:: Your task ::
Starting at the top of the entries, restate word for word each line up to and including the one with "Select alpha size M cell".

[Opening Material provided section]

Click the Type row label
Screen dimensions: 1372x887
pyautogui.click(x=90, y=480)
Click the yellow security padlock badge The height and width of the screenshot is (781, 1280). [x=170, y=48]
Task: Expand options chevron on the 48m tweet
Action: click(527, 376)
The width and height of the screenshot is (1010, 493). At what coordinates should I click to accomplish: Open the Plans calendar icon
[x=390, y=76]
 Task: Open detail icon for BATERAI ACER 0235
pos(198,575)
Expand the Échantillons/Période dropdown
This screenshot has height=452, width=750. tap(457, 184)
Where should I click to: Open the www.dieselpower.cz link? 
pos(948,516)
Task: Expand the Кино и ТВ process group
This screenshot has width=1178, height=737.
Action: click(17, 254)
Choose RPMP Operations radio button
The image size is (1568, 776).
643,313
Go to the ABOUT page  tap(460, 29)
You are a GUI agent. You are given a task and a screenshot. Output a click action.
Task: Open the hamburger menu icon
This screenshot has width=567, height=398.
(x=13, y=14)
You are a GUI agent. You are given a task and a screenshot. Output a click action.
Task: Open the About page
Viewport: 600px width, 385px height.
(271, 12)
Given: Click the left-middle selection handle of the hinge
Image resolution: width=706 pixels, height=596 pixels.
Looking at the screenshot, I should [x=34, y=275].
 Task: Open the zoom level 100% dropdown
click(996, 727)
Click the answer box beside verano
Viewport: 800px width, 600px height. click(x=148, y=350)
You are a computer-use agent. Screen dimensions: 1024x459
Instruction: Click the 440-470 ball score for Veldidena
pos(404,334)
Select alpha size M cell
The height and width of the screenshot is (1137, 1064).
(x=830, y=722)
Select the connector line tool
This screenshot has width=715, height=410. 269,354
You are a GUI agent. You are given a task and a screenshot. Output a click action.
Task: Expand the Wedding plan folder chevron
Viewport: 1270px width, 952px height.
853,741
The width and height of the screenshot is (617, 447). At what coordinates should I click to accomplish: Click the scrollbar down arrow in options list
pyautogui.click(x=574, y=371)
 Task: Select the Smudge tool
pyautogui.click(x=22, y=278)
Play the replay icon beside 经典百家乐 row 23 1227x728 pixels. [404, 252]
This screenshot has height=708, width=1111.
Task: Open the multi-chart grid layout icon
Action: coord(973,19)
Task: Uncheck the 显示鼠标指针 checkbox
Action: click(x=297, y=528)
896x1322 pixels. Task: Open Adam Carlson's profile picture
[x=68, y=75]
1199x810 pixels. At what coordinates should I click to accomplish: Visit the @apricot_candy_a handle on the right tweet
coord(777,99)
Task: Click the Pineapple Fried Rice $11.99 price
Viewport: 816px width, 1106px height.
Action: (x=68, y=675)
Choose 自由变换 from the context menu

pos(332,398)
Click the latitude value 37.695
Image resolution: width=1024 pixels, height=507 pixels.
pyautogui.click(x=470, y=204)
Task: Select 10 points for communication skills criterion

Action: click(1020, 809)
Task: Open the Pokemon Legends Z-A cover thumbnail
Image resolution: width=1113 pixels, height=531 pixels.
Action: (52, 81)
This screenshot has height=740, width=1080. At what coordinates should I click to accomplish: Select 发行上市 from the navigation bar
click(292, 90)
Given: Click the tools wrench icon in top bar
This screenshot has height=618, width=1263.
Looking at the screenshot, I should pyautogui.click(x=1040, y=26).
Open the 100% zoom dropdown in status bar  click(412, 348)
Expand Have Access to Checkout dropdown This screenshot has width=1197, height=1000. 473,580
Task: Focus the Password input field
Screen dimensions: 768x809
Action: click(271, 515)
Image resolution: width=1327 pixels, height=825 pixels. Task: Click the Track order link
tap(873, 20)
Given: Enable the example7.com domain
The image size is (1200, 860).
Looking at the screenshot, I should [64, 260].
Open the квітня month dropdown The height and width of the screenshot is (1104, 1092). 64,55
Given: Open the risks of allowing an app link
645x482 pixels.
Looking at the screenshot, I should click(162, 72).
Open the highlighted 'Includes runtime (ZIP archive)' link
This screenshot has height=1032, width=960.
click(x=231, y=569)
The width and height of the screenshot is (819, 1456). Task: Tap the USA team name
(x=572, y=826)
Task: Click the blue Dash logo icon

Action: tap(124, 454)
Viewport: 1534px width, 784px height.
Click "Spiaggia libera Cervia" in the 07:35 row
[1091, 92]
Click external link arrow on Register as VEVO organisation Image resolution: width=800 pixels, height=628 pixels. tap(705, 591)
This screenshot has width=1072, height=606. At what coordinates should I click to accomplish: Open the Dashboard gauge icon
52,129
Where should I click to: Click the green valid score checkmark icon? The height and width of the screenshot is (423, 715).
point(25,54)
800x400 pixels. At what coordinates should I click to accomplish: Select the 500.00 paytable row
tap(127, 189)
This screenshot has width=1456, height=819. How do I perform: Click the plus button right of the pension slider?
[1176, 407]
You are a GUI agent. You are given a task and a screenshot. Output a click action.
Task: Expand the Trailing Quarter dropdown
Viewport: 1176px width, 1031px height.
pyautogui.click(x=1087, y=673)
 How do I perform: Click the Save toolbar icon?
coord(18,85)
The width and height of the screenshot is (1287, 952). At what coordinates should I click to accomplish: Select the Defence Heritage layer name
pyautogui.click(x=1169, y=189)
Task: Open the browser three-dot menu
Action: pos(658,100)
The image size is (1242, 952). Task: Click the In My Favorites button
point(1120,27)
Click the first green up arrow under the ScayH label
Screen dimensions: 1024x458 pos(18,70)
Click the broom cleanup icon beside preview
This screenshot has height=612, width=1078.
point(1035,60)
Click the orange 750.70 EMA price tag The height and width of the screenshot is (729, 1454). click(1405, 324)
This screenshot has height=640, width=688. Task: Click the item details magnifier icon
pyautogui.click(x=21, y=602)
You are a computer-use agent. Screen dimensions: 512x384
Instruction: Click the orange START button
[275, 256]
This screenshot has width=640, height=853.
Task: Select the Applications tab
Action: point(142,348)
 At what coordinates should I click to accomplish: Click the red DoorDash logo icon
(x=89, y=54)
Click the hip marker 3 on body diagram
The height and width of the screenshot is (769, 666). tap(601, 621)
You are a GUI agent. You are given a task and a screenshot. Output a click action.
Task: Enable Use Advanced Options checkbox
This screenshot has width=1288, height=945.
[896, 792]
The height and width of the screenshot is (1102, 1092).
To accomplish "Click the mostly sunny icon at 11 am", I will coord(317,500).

[Closing Material provided section]

:: Answer space ::
Click the Type row label
Screen dimensions: 1372x887
pyautogui.click(x=90, y=480)
Click the yellow security padlock badge The height and width of the screenshot is (781, 1280). [x=170, y=48]
Task: Expand options chevron on the 48m tweet
Action: click(527, 376)
The width and height of the screenshot is (1010, 493). At what coordinates should I click to accomplish: Open the Plans calendar icon
[x=390, y=76]
 Task: Open detail icon for BATERAI ACER 0235
pos(198,575)
Expand the Échantillons/Période dropdown
This screenshot has height=452, width=750. tap(457, 184)
Where should I click to: Open the www.dieselpower.cz link? 
pos(948,516)
Task: Expand the Кино и ТВ process group
This screenshot has width=1178, height=737.
Action: click(17, 254)
Choose RPMP Operations radio button
The image size is (1568, 776).
643,313
Go to the ABOUT page  tap(460, 29)
You are a GUI agent. You are given a task and a screenshot. Output a click action.
Task: Open the hamburger menu icon
This screenshot has width=567, height=398.
(x=13, y=14)
You are a GUI agent. You are given a task and a screenshot. Output a click action.
Task: Open the About page
Viewport: 600px width, 385px height.
(271, 12)
Given: Click the left-middle selection handle of the hinge
Image resolution: width=706 pixels, height=596 pixels.
Looking at the screenshot, I should [x=34, y=275].
 Task: Open the zoom level 100% dropdown
click(996, 727)
Click the answer box beside verano
Viewport: 800px width, 600px height. click(x=148, y=350)
You are a computer-use agent. Screen dimensions: 1024x459
Instruction: Click the 440-470 ball score for Veldidena
pos(404,334)
Select alpha size M cell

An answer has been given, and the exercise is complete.